▸ WORK TO BE COMPLETED: Look through the data for the string "heading". Copy every line where it is found.
[[ SUPPLIED RECORDS open ]]
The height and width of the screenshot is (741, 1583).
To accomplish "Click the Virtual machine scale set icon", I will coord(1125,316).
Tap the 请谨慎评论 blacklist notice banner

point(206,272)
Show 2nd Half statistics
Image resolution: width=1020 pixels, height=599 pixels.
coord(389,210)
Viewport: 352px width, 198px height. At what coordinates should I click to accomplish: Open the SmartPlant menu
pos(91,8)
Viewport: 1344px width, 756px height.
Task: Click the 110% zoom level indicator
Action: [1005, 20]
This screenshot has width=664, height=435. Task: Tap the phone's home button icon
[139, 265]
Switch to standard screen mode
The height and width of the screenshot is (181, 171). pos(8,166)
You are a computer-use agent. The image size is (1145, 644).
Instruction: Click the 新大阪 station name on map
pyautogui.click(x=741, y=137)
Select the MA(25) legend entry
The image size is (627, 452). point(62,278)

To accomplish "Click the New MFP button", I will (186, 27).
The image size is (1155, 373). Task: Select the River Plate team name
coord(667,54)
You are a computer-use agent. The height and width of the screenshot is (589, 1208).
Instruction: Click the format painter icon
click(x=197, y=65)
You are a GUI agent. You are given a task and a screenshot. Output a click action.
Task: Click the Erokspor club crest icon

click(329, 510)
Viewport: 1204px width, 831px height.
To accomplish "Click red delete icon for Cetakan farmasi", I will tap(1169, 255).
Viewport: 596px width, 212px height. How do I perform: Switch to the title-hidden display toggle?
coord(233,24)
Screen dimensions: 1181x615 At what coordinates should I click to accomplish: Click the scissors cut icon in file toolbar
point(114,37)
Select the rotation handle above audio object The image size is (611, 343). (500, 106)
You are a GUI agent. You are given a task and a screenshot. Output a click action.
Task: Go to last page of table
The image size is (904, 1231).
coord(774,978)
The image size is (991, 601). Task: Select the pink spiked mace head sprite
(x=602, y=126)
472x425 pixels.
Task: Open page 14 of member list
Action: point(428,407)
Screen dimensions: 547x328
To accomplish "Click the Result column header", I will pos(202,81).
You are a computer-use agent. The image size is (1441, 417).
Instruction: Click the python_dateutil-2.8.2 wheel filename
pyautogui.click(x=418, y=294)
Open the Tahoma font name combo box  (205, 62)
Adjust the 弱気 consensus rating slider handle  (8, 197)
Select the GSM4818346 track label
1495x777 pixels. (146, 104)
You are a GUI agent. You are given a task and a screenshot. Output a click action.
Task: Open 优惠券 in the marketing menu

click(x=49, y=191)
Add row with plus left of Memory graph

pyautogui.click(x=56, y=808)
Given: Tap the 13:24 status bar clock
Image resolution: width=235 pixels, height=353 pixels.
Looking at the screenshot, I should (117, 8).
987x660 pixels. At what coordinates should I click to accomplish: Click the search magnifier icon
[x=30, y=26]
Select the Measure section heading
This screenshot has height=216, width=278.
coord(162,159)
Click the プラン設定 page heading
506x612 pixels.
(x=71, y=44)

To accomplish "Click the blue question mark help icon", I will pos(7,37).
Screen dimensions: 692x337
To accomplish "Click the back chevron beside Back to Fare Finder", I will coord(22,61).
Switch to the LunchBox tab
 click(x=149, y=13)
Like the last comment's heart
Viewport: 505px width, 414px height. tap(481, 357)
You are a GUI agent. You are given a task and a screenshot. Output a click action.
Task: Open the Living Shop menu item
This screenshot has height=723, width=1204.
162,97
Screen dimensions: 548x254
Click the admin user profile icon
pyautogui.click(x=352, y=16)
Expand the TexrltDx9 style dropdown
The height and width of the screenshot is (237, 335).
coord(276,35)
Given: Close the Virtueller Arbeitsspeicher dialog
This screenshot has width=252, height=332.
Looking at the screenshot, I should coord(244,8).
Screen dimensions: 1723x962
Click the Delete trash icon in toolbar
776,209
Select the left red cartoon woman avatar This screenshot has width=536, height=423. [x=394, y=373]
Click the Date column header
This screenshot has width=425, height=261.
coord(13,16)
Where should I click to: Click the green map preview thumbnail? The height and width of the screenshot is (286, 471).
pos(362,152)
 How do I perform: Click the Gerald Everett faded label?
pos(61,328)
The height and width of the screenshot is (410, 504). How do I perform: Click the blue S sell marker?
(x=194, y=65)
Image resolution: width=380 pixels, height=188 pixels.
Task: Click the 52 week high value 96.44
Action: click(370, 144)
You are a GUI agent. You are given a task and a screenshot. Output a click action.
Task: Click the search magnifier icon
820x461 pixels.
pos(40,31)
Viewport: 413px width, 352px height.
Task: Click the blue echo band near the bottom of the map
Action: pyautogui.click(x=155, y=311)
[[ SUPPLIED RECORDS closed ]]
▸ TASK RESPONSE:
Select the Measure section heading
Click the プラン設定 page heading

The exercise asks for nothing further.